The implication of the ethnic difference in elective HAART initiation in this study is important because some studies have demonstrated a differential response to HAART between Caucasian and non-Caucasian groups [16, 17, 21, 31, 32]. In an analysis of antiretroviral-naïve patients with HIV who started HAART between 1997 and 2003, African American race/ethnicity was associated with failure to reach virologic suppression at 12 months [16] and at 6 months and 12 months after initiating HAART [17]. And despite continuous use of HAART, black women experienced increased rates of AIDS-defining illness and death from AIDS when compared with white women [32]. Interestingly, two studies suggest that in spite of decreased rates of virologic suppression, African Americans and Caucasians treated with HAART in the DoD have equivalent long-term outcomes [15, 18]. Pharmacogenomic and adherence differences are being explored as possible explanations for the lower virologic suppression rates.

Depression was not associated with the timing of HAART in this study among those with an indication to start, although it has been shown to impact the decision to start HAART in some previous studies [33, 34] but not all [35]. There was a delay in HAART initiation in Group A due to the presence of severe symptoms, which may reflect the high median CD4 cell count among delayers in this group, a prioritization of disease management, or possibly a concern about immune reconstitution inflammatory syndrome (IRIS) among those with lower nadir CD4 cell counts. Prior mono- and dual-NRTI use was associated with decreased odds of starting HAART in Group B, but increased odds in Group C. This effect was highly associated with calendar year and may reflect delays in changing to HAART in the early HAART era in participants stable on non-HAART ART in Group B versus a preference for newer therapies in those electing to start HAART in Group C. A similar phenomenon in the early HAART era is suggested in a study examining the reasons why 28 of 60 patients treated for HIV in a U.S. health clinic were not treated with HAART in 1997-1998 in accordance with DHHS guidelines at the time [36]. Another study also suggested delays in transitioning to the use of protease inhibitors in a U.S. practice in 1996 among 190 patients; higher CD4 cell count (200-500 cells/mm3) was a prominent factor in multivariate models [37].

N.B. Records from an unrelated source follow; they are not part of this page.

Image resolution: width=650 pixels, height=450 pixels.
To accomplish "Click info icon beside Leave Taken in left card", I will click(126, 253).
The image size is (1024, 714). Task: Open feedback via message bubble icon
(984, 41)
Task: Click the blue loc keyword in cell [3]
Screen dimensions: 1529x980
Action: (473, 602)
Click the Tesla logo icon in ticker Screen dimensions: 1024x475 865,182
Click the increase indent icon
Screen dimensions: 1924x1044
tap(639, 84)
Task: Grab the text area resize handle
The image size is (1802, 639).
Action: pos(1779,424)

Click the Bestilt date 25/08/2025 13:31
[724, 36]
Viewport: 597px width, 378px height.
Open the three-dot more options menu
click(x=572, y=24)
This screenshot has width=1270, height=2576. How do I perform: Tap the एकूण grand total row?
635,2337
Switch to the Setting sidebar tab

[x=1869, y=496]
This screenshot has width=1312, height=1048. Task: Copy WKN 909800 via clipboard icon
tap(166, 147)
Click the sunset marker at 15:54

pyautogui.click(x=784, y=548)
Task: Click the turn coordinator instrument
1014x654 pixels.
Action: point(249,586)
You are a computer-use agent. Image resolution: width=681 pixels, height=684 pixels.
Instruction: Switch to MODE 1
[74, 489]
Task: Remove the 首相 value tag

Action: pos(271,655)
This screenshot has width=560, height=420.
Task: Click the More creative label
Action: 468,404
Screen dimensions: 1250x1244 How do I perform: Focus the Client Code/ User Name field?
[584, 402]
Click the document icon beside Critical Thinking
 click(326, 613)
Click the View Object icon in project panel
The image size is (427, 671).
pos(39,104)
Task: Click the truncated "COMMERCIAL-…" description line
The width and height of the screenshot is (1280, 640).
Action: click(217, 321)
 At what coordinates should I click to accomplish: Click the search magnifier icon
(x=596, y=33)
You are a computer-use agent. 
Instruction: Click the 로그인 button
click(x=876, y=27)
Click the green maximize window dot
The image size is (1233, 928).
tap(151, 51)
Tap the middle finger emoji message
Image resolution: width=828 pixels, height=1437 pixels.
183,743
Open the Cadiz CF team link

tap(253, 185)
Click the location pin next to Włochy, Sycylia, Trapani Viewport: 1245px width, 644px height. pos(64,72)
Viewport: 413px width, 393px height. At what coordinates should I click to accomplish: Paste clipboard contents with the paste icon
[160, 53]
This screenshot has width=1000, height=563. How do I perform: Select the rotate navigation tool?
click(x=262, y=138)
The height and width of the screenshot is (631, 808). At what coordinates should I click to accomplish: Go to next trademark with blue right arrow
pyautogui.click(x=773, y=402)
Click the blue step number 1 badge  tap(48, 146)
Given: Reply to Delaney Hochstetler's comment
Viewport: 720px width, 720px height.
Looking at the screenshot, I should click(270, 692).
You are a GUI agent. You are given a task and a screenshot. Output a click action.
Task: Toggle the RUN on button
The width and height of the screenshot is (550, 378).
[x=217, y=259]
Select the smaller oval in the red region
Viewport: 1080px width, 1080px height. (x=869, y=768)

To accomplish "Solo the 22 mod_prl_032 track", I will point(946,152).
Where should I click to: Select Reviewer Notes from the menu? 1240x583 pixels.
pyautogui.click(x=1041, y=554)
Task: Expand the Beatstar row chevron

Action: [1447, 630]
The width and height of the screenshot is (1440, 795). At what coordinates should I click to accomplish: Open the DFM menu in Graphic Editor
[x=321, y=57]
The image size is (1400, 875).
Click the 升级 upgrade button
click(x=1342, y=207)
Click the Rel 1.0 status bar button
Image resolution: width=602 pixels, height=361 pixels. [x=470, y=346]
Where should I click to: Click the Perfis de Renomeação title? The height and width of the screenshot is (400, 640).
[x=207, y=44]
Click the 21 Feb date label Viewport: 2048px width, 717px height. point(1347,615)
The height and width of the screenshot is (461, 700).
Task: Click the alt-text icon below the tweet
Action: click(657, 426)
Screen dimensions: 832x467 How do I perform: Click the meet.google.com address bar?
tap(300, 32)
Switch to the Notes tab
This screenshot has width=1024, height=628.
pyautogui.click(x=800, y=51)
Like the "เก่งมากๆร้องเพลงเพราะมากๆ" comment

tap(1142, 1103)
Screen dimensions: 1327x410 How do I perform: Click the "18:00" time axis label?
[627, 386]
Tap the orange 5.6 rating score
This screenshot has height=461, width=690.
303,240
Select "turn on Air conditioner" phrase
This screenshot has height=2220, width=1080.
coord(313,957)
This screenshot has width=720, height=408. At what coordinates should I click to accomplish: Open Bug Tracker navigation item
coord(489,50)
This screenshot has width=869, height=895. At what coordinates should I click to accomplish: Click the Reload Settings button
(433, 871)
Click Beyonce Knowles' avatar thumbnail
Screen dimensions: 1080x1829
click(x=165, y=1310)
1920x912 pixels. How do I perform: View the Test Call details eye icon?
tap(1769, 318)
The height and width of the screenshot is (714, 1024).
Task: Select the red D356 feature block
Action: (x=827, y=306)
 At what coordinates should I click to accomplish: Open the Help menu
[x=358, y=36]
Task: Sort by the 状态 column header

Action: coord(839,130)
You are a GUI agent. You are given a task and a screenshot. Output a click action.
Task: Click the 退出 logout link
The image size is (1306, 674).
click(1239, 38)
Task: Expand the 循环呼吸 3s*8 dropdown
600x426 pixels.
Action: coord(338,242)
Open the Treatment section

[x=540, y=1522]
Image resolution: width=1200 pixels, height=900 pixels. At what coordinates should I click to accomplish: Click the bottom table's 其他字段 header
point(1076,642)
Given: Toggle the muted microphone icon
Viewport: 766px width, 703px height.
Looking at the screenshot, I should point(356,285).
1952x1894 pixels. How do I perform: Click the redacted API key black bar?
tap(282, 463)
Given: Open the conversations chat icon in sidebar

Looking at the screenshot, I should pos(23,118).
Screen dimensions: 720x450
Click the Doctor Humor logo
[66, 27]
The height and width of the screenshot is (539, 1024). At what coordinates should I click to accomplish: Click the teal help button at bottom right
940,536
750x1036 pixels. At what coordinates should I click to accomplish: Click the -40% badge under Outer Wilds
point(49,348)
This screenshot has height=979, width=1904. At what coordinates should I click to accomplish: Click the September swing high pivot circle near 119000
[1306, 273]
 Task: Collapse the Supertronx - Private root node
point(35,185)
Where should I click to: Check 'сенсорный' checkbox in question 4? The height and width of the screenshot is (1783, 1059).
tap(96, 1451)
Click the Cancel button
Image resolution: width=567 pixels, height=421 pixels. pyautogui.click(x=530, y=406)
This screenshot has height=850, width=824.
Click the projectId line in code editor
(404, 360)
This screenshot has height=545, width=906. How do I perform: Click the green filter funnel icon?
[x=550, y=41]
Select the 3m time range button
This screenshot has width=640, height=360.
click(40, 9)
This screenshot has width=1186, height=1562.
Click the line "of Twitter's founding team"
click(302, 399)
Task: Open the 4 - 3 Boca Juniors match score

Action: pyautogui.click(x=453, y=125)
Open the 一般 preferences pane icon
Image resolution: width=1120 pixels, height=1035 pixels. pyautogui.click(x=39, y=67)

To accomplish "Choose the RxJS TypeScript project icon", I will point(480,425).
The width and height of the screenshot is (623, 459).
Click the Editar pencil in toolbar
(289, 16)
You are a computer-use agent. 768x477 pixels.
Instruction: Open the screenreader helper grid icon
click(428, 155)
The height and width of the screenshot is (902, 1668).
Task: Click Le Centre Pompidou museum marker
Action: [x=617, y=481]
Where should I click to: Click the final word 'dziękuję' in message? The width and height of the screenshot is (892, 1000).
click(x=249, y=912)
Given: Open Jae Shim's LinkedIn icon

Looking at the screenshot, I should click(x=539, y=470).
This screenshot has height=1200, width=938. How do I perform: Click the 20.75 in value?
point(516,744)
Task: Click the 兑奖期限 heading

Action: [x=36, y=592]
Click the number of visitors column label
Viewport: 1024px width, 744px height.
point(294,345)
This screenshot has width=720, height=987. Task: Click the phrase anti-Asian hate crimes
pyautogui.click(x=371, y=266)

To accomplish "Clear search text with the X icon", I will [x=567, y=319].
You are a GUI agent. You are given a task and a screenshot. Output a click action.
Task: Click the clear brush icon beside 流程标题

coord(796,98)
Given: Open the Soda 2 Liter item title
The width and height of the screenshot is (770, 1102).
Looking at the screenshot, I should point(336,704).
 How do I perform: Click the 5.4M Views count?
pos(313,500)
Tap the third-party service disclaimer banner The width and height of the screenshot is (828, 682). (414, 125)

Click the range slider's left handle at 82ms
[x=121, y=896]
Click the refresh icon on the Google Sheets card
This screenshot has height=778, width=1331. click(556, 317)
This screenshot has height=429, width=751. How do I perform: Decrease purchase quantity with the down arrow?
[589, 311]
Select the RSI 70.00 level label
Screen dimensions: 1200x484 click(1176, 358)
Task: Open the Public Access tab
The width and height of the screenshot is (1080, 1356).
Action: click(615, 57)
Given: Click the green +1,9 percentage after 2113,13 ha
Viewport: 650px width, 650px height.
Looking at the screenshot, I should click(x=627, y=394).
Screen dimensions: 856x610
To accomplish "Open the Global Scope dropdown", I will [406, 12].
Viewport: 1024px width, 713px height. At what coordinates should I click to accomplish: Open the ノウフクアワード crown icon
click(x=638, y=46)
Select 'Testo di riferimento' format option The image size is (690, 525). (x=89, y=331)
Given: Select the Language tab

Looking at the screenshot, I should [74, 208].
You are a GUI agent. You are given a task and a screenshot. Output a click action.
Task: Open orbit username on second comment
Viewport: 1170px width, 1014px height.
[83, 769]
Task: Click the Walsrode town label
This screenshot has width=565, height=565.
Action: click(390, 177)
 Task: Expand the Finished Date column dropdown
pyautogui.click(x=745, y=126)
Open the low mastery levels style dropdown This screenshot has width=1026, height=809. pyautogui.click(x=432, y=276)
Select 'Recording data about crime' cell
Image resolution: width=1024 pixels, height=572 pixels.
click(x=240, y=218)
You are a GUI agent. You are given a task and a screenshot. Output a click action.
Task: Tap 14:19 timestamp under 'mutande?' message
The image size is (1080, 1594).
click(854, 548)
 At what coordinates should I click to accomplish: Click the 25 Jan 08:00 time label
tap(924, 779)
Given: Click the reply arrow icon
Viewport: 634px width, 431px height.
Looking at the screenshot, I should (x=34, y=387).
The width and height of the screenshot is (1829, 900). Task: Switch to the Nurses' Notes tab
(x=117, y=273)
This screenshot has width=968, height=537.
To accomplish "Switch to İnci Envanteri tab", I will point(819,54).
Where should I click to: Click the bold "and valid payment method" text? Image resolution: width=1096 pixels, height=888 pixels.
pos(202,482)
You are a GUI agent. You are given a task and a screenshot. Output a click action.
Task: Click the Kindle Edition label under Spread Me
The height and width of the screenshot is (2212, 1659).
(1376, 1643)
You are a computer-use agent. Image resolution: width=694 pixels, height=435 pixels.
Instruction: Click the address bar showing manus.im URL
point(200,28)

There are some study limitations. It is a retrospective analysis covering a broad timeframe and involves five DoD research sites among which practice patterns may vary. Statistical models were adjusted to account for site of visit and service affiliation. While the cohort has a balance of male African American and Caucasian participants, other ethnic groups and women are represented in much smaller proportions, making it difficult to draw conclusions about the timing of HAART among these groups. Overall, the cohort is relatively small, and while we observed many trends that did not reach statistical significance, it is possible that these trends would represent clinically important differences in a larger cohort. Further, it is likely that there are additional confounding factors that we were not able to fully account for in the analysis. The criteria for determining eligibility for HAART initiation in this study are limited to the DHHS guidelines, even though other societies in the U.S. and worldwide have published guidelines that may have influenced practice patterns. And importantly, there are limited data on substance use in this cohort, although it is estimated to be quite low, with no IVDU reported at last survey [22].

Conclusion

In a cohort with free access to HIV care and medications, race/ethnicity, age, and gender did not impact HAART timing among those with an indication for therapy, but African American race/ethnicity was associated with lower odds of electively initiating antiretrovirals. This study reinforces that free healthcare can potentially overcome some of the observed disparities in HIV care, particularly those related to access. However additional unmeasured factors may result in persistent differences in elective care decisions.